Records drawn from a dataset
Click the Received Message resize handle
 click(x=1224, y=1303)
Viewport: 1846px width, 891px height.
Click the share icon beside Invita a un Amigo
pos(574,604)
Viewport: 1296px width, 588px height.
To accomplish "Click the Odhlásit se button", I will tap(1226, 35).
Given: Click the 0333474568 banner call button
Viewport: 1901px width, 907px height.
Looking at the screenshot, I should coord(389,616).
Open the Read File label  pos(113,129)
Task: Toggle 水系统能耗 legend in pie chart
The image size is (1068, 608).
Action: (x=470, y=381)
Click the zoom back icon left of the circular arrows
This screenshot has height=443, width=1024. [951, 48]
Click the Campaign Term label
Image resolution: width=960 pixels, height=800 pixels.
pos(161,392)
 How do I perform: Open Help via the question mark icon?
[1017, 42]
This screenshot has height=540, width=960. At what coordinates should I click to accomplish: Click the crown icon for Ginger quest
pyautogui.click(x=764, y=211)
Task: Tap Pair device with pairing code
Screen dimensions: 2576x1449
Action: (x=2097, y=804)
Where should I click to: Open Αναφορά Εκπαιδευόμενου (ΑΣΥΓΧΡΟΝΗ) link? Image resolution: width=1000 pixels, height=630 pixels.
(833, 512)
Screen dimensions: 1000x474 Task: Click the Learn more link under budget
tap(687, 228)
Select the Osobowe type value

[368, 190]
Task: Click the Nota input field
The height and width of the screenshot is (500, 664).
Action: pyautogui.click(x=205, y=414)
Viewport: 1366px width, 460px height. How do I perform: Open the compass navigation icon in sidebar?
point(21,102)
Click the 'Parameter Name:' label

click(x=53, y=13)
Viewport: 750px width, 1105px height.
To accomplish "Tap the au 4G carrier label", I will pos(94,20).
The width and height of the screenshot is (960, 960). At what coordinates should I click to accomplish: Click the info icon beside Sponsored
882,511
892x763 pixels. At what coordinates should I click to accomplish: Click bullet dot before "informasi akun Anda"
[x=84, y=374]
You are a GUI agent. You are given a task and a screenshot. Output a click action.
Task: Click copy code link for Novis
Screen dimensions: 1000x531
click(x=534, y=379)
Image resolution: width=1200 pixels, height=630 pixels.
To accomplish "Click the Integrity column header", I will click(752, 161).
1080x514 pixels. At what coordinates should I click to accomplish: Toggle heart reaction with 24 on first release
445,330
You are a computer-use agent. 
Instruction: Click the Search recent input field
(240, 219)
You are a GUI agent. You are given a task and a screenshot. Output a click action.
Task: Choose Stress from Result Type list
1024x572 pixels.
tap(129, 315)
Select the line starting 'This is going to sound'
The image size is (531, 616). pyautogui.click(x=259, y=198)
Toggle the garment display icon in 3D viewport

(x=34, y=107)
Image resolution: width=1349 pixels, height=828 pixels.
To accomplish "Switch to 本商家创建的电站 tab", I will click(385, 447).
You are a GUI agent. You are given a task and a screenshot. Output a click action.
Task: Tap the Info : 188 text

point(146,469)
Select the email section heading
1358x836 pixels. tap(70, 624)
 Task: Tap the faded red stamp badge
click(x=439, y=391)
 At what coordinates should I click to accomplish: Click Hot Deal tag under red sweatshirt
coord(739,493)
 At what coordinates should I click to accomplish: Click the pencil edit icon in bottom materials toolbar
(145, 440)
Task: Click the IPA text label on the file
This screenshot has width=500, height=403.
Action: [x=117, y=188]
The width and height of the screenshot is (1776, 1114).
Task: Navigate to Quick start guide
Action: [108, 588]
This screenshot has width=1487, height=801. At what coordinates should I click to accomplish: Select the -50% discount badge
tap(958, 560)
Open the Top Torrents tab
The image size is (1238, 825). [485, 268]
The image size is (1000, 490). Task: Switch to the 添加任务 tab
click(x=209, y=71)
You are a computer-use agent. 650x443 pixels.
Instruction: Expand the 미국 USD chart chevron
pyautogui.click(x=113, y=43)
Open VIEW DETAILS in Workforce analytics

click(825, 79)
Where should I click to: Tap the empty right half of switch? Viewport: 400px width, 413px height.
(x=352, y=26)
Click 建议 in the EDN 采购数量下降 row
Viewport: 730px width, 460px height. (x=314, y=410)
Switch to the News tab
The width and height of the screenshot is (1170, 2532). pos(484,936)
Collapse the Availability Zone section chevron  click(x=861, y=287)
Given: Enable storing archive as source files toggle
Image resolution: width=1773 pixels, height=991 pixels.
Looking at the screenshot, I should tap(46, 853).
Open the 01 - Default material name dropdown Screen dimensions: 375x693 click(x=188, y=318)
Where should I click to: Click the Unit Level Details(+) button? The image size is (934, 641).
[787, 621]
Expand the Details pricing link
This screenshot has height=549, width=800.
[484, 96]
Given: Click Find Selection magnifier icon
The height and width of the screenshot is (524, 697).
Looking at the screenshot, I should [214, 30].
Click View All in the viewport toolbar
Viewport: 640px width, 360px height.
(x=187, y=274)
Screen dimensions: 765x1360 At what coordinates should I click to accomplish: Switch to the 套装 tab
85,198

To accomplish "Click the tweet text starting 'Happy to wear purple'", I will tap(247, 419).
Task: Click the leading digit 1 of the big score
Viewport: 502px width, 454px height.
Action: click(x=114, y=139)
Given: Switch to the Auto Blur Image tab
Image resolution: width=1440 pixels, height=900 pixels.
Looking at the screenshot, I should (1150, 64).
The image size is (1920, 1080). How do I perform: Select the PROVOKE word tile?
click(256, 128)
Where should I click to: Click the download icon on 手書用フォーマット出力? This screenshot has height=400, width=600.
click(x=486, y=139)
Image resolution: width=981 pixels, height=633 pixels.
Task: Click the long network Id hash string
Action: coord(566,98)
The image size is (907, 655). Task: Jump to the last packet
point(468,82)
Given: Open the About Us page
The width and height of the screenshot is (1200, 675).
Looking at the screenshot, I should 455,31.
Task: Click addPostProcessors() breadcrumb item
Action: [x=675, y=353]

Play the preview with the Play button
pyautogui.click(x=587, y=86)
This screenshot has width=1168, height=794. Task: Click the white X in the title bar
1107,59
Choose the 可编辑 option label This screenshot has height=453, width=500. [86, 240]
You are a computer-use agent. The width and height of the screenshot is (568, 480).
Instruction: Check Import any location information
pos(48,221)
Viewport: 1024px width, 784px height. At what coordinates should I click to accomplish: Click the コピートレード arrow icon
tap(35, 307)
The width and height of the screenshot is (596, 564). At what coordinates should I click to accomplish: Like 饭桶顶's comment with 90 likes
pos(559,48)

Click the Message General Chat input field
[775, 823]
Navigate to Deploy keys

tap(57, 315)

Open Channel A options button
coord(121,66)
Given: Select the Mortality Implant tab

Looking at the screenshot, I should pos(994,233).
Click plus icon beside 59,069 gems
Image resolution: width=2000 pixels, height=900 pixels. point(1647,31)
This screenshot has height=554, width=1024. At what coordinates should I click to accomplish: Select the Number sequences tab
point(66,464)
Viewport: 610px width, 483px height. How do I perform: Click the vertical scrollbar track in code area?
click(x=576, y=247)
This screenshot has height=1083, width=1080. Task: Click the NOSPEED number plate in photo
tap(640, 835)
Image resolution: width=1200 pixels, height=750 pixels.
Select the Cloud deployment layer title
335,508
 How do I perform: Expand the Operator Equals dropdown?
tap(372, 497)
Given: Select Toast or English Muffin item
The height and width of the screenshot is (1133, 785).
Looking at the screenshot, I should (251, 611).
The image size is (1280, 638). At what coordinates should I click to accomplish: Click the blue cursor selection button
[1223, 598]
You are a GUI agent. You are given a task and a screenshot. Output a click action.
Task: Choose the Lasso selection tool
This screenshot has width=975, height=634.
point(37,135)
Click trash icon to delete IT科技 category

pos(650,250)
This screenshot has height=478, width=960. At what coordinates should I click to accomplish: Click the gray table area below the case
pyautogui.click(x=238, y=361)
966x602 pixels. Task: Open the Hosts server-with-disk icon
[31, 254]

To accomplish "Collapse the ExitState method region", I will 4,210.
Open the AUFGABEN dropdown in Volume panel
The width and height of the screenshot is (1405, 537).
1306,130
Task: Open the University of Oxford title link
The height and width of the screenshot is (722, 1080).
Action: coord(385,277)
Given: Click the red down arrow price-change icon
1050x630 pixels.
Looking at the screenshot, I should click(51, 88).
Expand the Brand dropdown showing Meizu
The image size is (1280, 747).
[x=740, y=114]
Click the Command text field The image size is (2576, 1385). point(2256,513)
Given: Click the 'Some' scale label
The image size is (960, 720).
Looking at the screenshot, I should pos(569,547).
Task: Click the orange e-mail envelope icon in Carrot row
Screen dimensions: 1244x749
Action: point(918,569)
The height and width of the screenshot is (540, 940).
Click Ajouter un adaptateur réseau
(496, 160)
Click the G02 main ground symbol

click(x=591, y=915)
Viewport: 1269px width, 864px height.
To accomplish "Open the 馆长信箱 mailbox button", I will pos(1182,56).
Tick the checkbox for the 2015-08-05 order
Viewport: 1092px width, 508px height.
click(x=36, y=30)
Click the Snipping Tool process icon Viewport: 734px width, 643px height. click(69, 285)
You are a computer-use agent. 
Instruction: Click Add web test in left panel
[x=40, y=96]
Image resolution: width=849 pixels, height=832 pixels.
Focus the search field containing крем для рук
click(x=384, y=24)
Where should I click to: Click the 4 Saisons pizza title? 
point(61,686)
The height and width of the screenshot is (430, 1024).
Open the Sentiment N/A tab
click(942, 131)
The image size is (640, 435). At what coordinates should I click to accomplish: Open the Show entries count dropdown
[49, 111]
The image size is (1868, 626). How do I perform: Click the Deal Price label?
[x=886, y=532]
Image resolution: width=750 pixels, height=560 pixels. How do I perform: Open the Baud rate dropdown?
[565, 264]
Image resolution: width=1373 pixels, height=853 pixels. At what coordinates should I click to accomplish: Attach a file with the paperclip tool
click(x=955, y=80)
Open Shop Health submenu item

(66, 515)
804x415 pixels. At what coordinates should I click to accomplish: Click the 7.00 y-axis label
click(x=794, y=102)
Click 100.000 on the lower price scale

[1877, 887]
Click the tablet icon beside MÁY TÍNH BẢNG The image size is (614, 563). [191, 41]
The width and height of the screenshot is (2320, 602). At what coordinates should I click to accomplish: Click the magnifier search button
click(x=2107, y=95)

◆ Work order
Your answer should be each line from the entries that includes the string "computer".

◆ Result of the task
You are a computer-use agent. 
You are a computer-use agent. 650x443 pixels.
You are a computer-use agent. The width and height of the screenshot is (568, 480).
You are a computer-use agent. 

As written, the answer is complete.